#### Excerpted text
Data compilation process

The correlation between each measure of language complexity and the average item scores are shown in Tab. 2. None of the correlations between measures of language complexity and performance were statistically significant either overall or for any of the demographic subgroups. It is, however, interesting that as FRE increased, so did average item scores, whereas as Grade increased, scores typically decreased. The correlation for Words is displayed in Fig. 2 for illustration, where the points have also been identified by gender to demonstrate possible uses in evaluating differential impact of language complexity; but no gender differences were found in this dataset.

Table 2 Pearson correlation coefficients between measures of language complexity and item scores, by demographic factor levels. No correlations were statistically significant at p = 0.05
Fig. 2
figure 2

Scatterplot of word count by average item score. Points coloured by gender for illustration. Items were scored −0.25 for incorrect, 0 for don’t know, and 1 for correct

Conclusions

Given the monitoring of demographic differences in assessment for assurance of quality and fairness, the ability to easily include analysis of question text complexity may be useful in exploring possible causes of differences if and when they occur. Microsoft Word provides data comparable to a specialized linguistic analysis tool, suggesting routine use of word processing software for writing items and assessing their properties is viable with minimal burden to the staff involved. This would allow question writers to include some degree of standardization of these language complexity factors when constructing MCQ assessments, eliminating or controlling one possible contributor to differential attainment between subgroups.

#### Your instructions
Carry on the passage about language complexity and MCQ item scores, picking up right after the last sentence of its Conclusions section.

#### Exercise data
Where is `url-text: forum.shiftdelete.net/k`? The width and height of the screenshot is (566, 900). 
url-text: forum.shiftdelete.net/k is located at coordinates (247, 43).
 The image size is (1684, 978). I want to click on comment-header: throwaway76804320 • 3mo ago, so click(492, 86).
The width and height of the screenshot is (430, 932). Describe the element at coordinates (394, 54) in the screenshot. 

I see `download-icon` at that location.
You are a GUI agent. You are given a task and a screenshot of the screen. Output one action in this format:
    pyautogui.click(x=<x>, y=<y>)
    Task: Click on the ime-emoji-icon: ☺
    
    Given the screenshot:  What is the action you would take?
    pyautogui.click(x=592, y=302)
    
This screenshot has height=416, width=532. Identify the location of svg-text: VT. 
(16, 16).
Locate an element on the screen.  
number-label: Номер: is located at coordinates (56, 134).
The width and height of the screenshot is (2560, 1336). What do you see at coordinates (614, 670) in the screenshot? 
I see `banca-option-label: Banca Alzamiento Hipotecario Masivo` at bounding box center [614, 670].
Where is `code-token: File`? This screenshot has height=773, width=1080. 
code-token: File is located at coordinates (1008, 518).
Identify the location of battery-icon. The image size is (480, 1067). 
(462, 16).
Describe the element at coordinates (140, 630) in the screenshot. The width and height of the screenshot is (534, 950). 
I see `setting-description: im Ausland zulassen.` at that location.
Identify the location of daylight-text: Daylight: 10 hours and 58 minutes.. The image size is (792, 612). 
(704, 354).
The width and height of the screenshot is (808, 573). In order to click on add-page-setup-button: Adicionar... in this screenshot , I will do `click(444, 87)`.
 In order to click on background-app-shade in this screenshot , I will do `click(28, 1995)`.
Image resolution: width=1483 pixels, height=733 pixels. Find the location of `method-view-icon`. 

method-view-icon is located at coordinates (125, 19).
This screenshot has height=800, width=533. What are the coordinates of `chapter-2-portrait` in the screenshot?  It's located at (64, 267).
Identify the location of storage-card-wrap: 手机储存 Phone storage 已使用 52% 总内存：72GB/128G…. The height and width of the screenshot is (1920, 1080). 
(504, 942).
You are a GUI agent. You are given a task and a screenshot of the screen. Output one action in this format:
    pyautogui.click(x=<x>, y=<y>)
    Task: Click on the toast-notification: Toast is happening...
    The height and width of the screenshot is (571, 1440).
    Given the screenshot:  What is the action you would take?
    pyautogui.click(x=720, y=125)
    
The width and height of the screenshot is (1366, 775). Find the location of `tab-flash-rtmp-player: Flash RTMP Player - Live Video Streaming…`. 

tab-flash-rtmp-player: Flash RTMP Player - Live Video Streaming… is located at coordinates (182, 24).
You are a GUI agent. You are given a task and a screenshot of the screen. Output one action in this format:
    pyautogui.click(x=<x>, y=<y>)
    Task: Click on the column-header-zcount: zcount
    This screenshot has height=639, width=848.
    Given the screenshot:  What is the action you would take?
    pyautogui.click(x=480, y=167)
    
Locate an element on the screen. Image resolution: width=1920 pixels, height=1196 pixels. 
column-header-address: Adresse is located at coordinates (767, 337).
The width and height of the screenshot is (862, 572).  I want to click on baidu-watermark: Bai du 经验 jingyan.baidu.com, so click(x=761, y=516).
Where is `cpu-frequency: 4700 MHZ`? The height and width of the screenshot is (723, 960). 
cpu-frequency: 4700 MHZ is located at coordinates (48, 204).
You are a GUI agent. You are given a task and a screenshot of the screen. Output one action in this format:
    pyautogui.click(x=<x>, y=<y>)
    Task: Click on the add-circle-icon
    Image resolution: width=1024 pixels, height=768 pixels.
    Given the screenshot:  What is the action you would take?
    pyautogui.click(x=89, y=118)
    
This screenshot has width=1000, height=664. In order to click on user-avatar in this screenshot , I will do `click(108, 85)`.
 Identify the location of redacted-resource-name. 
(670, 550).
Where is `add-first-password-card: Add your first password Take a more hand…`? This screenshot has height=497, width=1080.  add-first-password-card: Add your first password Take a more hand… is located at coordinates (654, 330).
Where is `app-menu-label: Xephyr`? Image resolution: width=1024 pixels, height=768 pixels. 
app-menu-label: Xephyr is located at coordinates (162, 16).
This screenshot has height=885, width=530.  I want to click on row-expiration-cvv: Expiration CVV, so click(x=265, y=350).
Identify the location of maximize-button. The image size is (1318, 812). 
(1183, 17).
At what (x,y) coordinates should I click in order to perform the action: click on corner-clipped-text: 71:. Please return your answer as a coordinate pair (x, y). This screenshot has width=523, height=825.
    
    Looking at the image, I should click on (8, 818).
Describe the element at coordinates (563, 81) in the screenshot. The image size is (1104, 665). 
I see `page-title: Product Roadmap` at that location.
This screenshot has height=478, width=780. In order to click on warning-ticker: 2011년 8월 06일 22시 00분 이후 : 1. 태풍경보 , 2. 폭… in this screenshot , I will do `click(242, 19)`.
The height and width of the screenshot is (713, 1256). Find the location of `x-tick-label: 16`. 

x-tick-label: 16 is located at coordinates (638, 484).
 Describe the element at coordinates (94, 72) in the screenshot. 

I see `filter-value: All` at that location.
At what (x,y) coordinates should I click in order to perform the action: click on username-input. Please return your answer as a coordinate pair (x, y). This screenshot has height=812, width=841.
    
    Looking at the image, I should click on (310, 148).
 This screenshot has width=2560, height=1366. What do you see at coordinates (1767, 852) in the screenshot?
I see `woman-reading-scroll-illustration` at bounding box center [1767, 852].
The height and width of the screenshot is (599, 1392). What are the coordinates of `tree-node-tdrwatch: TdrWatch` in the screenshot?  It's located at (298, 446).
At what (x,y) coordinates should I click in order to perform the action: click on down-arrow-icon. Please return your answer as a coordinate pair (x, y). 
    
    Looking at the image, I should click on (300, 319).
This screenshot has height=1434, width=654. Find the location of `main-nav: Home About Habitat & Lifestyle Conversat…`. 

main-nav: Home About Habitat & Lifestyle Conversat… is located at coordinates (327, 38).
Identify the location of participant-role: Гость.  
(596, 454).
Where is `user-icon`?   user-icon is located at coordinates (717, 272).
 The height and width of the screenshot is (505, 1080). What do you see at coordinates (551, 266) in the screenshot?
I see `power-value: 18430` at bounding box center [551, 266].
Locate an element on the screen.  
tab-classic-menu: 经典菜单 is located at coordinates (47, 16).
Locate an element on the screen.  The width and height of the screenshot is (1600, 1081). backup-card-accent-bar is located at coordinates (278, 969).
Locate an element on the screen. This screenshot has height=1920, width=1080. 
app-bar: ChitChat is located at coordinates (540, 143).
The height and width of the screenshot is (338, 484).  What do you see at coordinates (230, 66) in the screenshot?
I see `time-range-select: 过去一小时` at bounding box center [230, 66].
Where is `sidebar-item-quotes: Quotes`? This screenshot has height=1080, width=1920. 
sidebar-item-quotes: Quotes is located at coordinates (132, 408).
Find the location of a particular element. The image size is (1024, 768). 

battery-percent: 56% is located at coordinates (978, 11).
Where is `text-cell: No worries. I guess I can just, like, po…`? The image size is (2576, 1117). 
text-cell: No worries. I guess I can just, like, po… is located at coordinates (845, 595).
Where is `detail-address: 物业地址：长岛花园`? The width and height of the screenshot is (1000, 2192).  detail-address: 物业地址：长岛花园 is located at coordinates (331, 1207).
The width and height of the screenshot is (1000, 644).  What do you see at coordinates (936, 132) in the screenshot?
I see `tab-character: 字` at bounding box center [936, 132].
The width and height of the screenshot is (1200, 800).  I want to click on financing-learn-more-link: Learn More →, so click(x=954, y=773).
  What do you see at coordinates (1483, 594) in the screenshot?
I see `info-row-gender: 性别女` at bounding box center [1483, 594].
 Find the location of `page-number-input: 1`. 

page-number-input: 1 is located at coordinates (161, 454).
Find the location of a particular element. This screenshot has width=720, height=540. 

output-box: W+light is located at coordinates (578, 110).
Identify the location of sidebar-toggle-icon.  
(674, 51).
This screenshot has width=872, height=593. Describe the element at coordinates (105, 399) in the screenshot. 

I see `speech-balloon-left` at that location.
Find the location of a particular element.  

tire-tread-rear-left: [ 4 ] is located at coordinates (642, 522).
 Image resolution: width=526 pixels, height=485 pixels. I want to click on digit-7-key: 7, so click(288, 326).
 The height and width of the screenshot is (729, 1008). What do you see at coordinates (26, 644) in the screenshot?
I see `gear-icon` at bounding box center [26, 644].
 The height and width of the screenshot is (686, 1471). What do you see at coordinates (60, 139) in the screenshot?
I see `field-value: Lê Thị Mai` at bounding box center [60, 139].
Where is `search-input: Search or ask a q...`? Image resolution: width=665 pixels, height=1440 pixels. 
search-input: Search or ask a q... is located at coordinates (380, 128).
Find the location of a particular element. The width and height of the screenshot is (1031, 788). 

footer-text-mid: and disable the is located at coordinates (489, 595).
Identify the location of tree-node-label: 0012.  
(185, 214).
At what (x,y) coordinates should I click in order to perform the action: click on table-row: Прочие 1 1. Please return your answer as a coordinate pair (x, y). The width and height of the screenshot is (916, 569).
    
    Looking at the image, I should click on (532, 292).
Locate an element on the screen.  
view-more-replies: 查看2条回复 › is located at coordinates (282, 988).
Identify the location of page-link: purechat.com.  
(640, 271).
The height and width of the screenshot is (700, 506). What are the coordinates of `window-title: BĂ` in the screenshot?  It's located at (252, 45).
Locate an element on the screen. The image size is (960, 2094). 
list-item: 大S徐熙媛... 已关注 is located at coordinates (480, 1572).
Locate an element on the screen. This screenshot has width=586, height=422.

#### Answer to this exercise
Our proposed method of language complexity analysis may also be used to develop an understanding of how, when, and to what extent properties of item vignettes affect performance, and this information may provide parameters for the standardization or even automatic generation of items [22]. This is a growing area of work and one that may usefully improve the fairness of knowledge assessments in medical education.

Next steps

Having detailed a viable, easy to implement, and cost-effective means of evaluating the language complexity of vignettes, and its potential impact on student performance, wider implications such as thresholds for action and implementation in practice need to be considered. In order to provide a useful screening tool for identifying vignettes which may disadvantage a particular subgroup, more work is needed on how these measures of complexity relate to performance across different assessments, the magnitude of any effects, and their consistency across cohorts. It may also be valuable to explore the relationship between measures of language complexity and other measures of item performance besides average item scores; for example, item discrimination or response rates to each item. These measures in combination may provide a means of describing and evaluating the quality and fairness of assessments and assessment items that goes beyond the merely descriptive.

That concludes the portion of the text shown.